## Exercise objective
Using the data below, copy out all lines with the word "will".

Collected data entries:

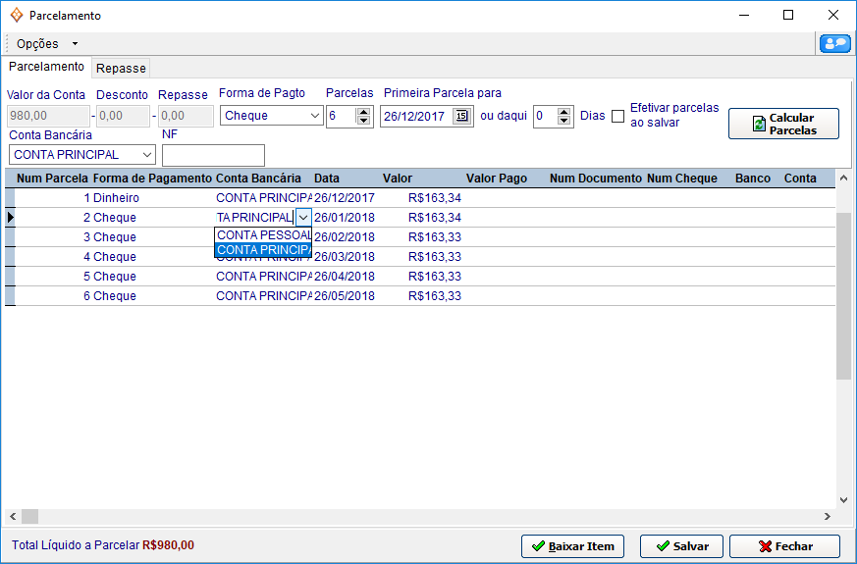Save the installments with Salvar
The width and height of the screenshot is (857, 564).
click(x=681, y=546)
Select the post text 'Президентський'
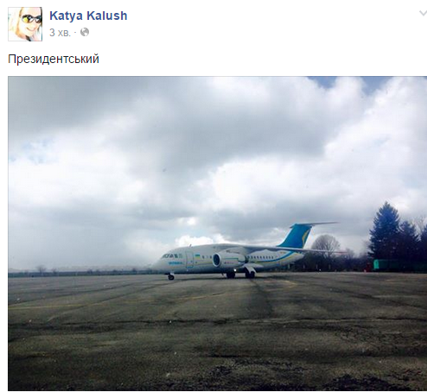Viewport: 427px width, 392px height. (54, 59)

...

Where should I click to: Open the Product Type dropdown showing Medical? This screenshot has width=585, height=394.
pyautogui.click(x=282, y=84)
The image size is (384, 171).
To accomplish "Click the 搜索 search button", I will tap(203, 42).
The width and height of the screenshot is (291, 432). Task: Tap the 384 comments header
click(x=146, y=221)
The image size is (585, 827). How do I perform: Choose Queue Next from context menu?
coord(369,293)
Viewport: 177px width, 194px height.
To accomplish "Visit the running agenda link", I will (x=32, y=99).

--

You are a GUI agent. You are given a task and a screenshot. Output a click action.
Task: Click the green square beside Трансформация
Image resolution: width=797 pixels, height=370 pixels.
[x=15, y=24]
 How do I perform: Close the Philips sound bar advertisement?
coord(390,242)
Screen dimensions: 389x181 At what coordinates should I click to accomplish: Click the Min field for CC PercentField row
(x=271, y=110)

## Task solution
To accomplish "Click the 搜索 search button", I will tap(203, 42).
To accomplish "Visit the running agenda link", I will (x=32, y=99).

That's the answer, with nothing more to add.